Un altro nome che terrorizza le aree orientali e settentrionale della Repubblica democratica del Congo è quello guidato da Joseph Kony, il  Lord’s Resistence Army (Lra), l’Esercito di resistenza del Signore. È una delle armate più inquietanti del panorama delle milizie locali. Unite da un fanatismo religioso cristiano, misticismo animista e da spirito nazionalista, gli uomini di Kony sono accusati di crimini orrendi. La Corte Penale Internazionale li ritiene colpevoli di schiavitù, rapimenti, arruolamenti di bambini e di innumerevoli omicidi. Per gli Stati Uniti sono un’organizzazione terroristica. Un’orda di centinaia di persone che ha terrorizzato tutta quella regione dell’Africa e che si è spostata dall’Uganda fino al Sud Sudan e ora in Congo. La sua forza si è ridotta nel tempo, ma questo non ha escluso attacchi e le conseguenza nefaste della sua guerra.

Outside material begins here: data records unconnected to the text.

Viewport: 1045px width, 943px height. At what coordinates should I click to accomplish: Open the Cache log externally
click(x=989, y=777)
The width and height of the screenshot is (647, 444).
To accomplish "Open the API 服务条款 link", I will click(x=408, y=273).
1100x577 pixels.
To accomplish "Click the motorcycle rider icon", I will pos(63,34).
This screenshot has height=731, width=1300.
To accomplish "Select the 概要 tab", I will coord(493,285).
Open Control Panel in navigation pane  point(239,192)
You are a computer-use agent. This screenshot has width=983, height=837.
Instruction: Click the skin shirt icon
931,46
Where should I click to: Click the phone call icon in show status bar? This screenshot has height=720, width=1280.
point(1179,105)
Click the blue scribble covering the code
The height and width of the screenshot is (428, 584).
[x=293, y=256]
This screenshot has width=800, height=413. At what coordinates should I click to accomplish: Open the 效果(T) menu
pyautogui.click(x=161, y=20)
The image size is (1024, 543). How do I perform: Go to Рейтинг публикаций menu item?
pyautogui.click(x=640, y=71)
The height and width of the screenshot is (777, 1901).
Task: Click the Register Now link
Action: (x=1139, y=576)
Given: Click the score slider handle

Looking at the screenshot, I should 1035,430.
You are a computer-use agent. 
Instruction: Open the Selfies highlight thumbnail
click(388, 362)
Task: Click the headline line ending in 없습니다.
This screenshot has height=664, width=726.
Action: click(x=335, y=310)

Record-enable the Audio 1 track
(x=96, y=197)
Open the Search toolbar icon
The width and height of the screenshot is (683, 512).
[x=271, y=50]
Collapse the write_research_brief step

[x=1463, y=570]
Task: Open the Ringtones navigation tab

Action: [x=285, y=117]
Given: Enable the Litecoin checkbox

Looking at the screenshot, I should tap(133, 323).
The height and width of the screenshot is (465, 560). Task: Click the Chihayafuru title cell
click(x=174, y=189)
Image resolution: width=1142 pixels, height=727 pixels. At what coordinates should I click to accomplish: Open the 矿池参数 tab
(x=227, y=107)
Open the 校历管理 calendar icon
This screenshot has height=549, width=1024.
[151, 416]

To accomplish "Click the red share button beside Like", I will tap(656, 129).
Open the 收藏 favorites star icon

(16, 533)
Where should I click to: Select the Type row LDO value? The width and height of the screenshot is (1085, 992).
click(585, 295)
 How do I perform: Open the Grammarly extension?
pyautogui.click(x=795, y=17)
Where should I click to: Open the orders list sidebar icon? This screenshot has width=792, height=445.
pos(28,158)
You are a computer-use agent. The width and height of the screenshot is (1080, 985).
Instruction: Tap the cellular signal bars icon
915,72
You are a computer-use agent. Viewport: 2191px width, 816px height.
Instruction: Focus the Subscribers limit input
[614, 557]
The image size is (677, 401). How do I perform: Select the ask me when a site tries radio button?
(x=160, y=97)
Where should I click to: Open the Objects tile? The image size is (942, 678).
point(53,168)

Un altro gruppo che ha le sue radici in Uganda è quelle delle Allied democratic Forces (Adf), le Forze democratiche alleate. Le milizie Adf, nate nell’area del Rwenzori e guidate, come spiega sempre Ferrari su Agi, dall’ex cristiano convertito all’Islam, Jamil Mukulu, sono salafiti che vogliono imporre la più dura delle leggi islamiche in Uganda e in tutti i territori che controllano. A novembre del 2021, l’ultimo assalto è stato nel Nord Kivu, con la morte di alcuni civili e la reazione dell’esercito nazionale che ha ucciso i terroristi. Da qualche anno, spiegano gli osservatori di Africanews, alcuni attacchi da parte delle Adf sono stati rivendicati dallo Stato islamico, qui identificato come “Provincia dell’Africa centrale” (Iscap in inglese). Anche per gli analisti del Centre for Strategic and International Studies, dall’arresto di Mukulu nel 2015, “l’Adf ha rilasciato quantità crescenti di propaganda che riflette l’allineamento ideologico con lo Stato Islamico. Ciò include una maggiore attenzione agli sforzi per uccidere i civili non musulmani”. Un segnale di come l’islamismo sia esteso ormai anche in quest’area dell’Africa.